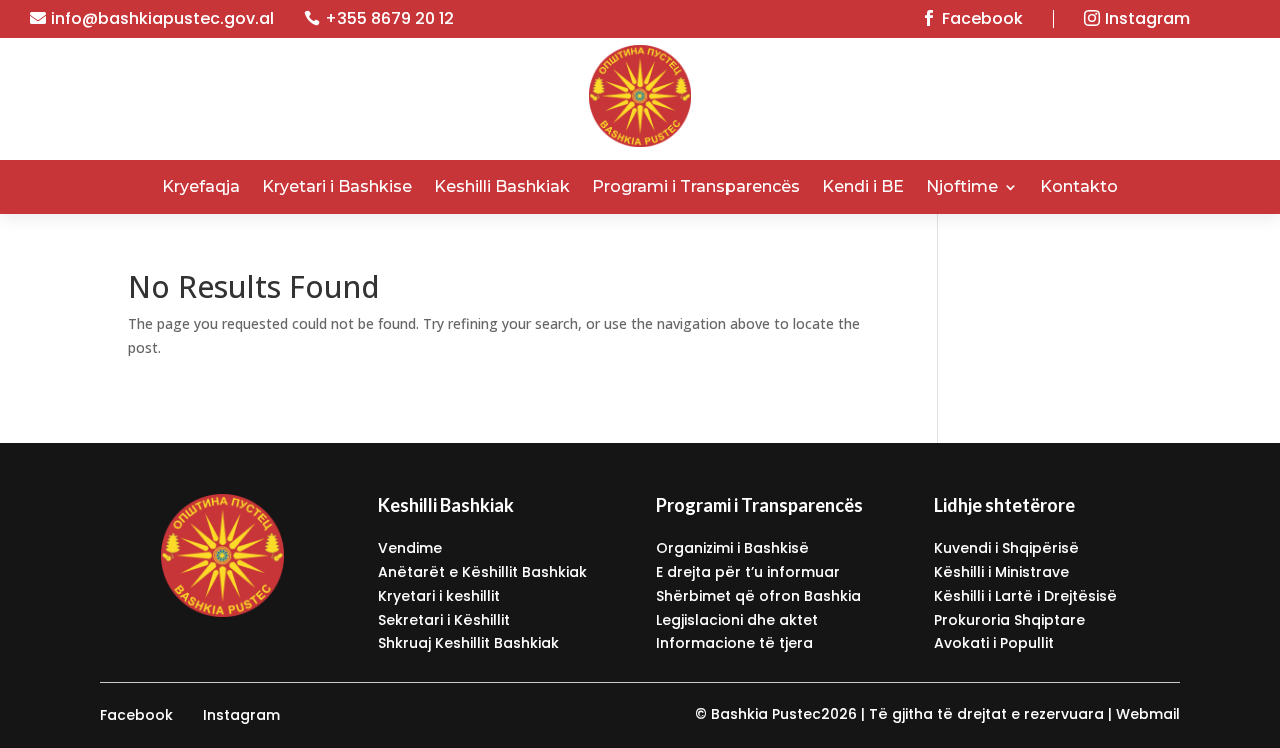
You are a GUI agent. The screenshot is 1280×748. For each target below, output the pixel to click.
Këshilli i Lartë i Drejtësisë (1025, 596)
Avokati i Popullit (994, 643)
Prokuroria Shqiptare (1009, 620)
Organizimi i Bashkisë (732, 548)
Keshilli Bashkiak (502, 186)
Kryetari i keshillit (439, 596)
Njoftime (962, 186)
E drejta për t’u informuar (748, 572)
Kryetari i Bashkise (337, 186)
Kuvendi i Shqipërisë (1006, 548)
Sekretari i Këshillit (444, 620)
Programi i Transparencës (696, 186)
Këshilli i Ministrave (1001, 572)
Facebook (982, 18)
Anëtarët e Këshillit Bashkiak (482, 572)
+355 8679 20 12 (389, 18)
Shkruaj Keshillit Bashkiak (468, 643)
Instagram (1147, 18)
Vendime (410, 548)
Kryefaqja (201, 186)
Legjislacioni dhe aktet (737, 620)
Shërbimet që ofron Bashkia (758, 596)
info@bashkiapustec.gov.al (162, 18)
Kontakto (1079, 186)
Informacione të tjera (734, 643)
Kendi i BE (863, 186)
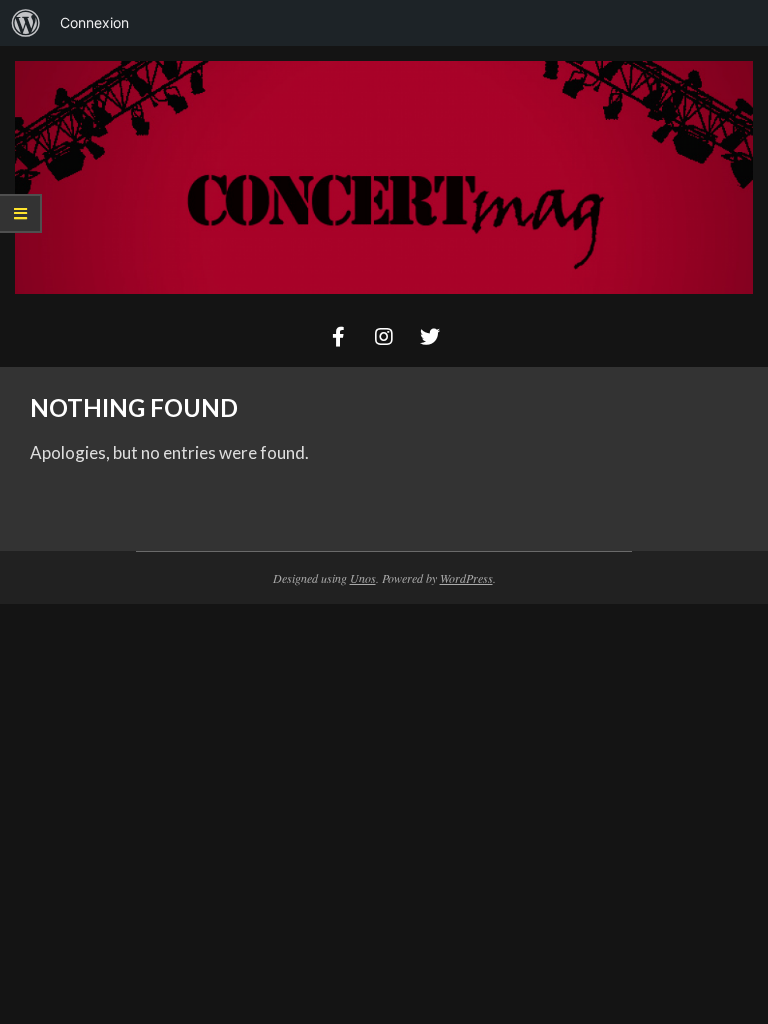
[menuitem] (26, 23)
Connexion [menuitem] (94, 22)
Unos (363, 578)
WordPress (466, 578)
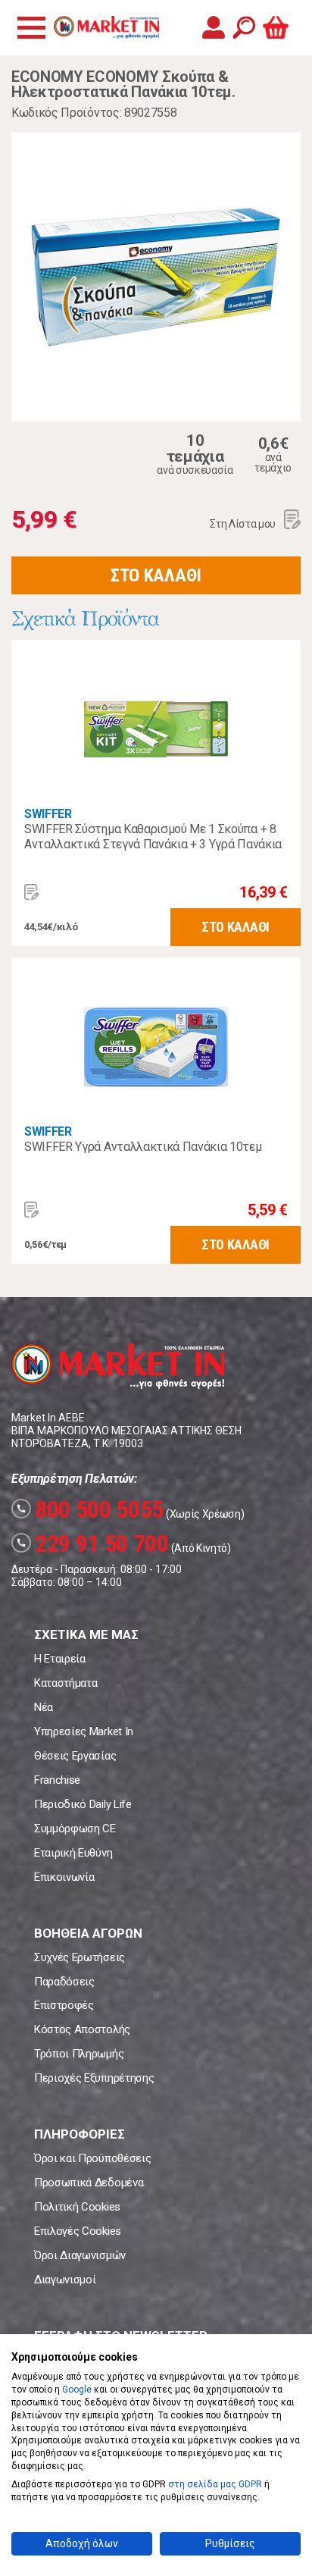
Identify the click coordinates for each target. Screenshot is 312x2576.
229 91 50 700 (92, 1543)
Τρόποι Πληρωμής (78, 2053)
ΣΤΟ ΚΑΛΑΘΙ (156, 575)
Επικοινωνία (64, 1877)
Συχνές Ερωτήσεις (79, 1957)
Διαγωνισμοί (64, 2279)
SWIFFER (48, 814)
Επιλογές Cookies (77, 2231)
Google (77, 2389)
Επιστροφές (64, 2005)
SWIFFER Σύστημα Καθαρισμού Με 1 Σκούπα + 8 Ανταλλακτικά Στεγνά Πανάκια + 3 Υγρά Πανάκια (153, 836)
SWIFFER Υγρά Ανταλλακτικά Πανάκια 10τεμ (143, 1146)
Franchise (57, 1780)
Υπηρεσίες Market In (83, 1731)
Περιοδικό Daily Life (83, 1804)
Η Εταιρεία (60, 1659)
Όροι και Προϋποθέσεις (92, 2158)
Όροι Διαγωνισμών (80, 2255)
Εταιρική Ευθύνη (73, 1853)
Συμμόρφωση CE (75, 1828)
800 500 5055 (90, 1509)
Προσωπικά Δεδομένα (88, 2182)
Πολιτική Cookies (77, 2207)
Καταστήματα (65, 1683)
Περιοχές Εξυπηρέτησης (94, 2078)
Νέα (43, 1707)
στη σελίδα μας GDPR (215, 2484)
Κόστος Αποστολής (82, 2029)
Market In (106, 27)
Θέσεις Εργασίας (75, 1756)
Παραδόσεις (64, 1981)
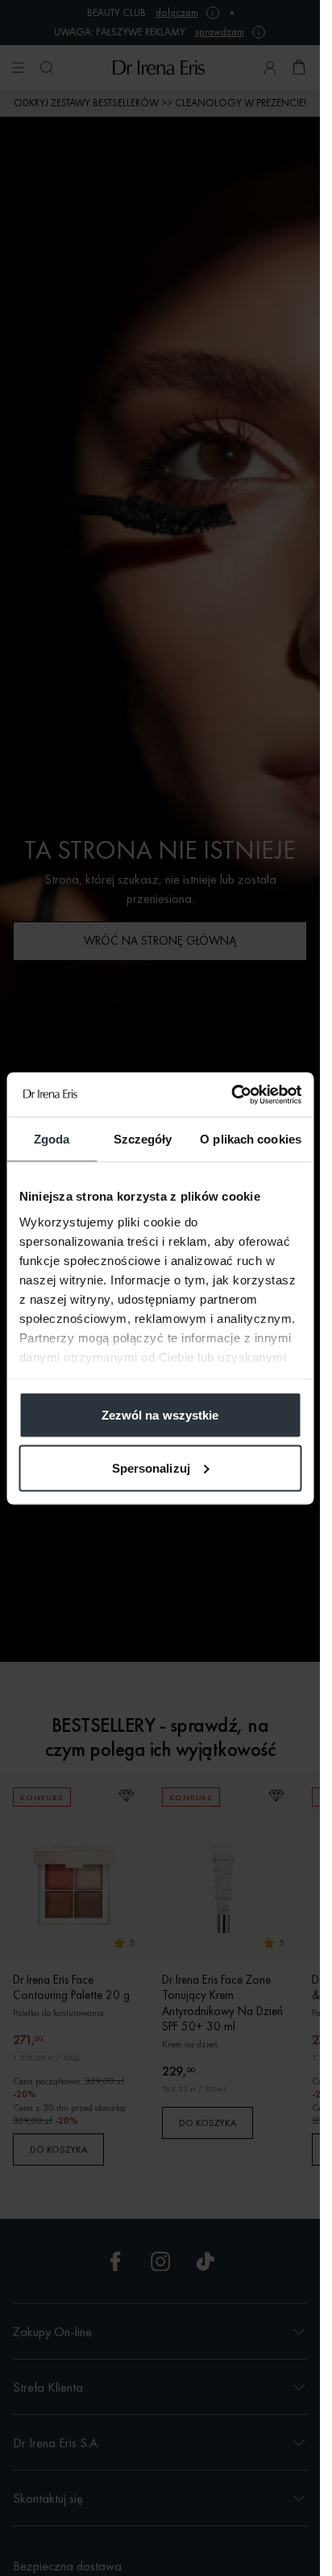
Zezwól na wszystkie (160, 1415)
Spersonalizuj (151, 1467)
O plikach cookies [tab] (250, 1139)
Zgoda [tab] (52, 1139)
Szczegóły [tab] (143, 1139)
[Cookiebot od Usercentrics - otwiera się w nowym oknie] (230, 1094)
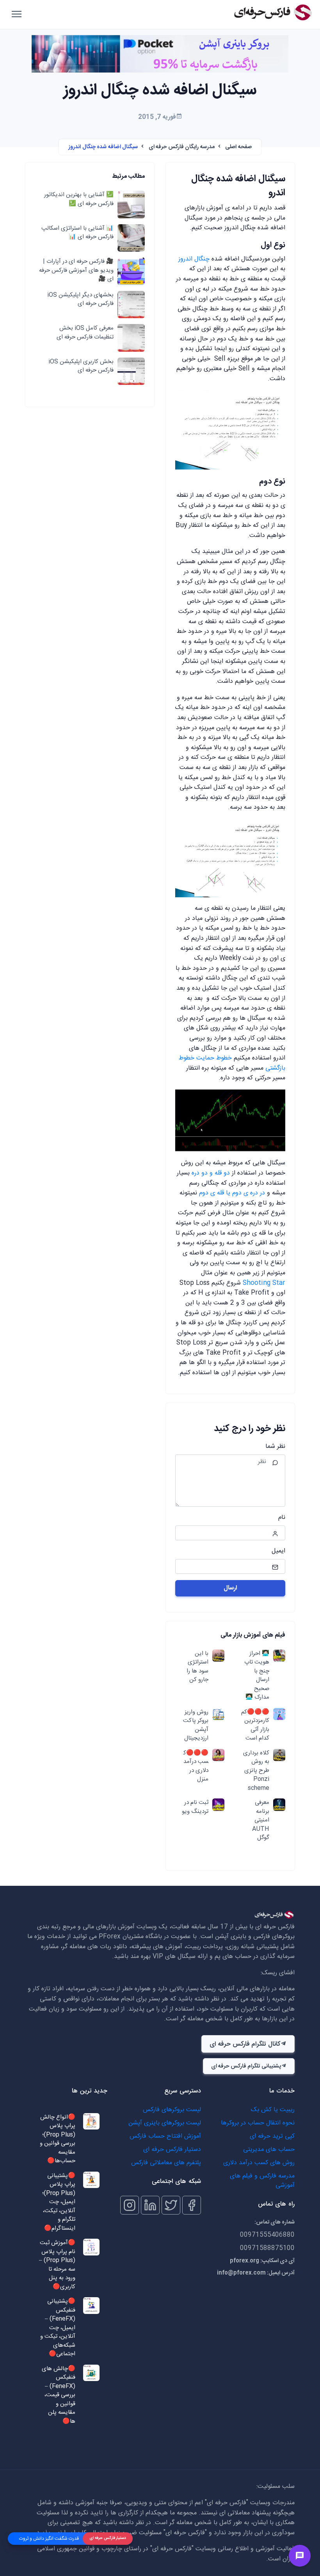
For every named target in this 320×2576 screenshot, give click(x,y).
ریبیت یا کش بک (273, 2110)
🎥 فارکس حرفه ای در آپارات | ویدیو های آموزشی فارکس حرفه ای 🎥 (76, 270)
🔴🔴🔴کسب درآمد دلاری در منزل (195, 1766)
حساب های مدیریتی (269, 2149)
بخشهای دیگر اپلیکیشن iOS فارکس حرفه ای (80, 299)
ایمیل (278, 1551)
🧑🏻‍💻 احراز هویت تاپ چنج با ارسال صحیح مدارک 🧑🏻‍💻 (256, 1675)
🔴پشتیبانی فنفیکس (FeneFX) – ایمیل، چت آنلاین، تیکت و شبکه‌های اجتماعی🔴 (57, 2328)
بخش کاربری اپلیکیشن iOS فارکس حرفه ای (81, 366)
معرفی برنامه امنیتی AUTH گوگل (260, 1820)
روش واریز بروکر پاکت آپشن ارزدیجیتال (195, 1725)
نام (281, 1517)
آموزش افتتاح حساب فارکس (165, 2136)
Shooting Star (264, 1283)
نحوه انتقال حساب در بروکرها (258, 2123)
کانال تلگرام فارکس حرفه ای (245, 2044)
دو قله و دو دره (212, 1173)
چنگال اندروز (194, 259)
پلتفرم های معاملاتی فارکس (166, 2163)
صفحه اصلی (238, 147)
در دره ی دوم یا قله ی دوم (232, 1193)
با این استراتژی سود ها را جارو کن (197, 1667)
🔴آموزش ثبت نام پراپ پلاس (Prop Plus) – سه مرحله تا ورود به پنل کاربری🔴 (57, 2265)
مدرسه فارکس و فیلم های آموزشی (262, 2181)
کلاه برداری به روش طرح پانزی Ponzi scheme (256, 1771)
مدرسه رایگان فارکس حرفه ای (182, 147)
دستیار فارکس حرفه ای (172, 2149)
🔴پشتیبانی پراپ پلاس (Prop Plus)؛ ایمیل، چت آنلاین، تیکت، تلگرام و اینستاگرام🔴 (58, 2202)
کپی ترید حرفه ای (272, 2136)
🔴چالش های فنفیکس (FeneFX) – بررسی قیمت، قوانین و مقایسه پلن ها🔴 (58, 2395)
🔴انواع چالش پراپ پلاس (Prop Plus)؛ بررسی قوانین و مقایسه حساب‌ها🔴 (57, 2139)
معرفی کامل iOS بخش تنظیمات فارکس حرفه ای (85, 333)
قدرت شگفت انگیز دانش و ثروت (49, 2538)
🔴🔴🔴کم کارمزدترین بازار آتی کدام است (255, 1725)
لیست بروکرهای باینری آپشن (164, 2123)
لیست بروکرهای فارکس (172, 2110)
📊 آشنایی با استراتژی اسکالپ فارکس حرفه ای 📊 (77, 233)
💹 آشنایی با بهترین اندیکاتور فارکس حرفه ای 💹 (79, 199)
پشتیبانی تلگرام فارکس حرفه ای (246, 2066)
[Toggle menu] (300, 2556)
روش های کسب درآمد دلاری (259, 2163)
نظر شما (275, 1446)
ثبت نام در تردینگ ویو (195, 1807)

________

**Exercise prompt:**
Exact duplication is required for the lines above, from the line that contains "حساب های مدیریتی (269, 2149)" to the line that contains "روش واریز بروکر", inclusive; omit all others.

**Solution for this task:**
حساب های مدیریتی (269, 2149)
بخشهای دیگر اپلیکیشن iOS فارکس حرفه ای (80, 299)
ایمیل (278, 1551)
🧑🏻‍💻 احراز هویت تاپ چنج با ارسال صحیح مدارک 🧑🏻‍💻 (256, 1675)
🔴پشتیبانی فنفیکس (FeneFX) – ایمیل، چت آنلاین، تیکت و شبکه‌های اجتماعی🔴 (57, 2328)
بخش کاربری اپلیکیشن iOS فارکس حرفه ای (81, 366)
معرفی برنامه امنیتی AUTH گوگل (260, 1820)
روش واریز بروکر پاکت آپشن ارزدیجیتال (195, 1725)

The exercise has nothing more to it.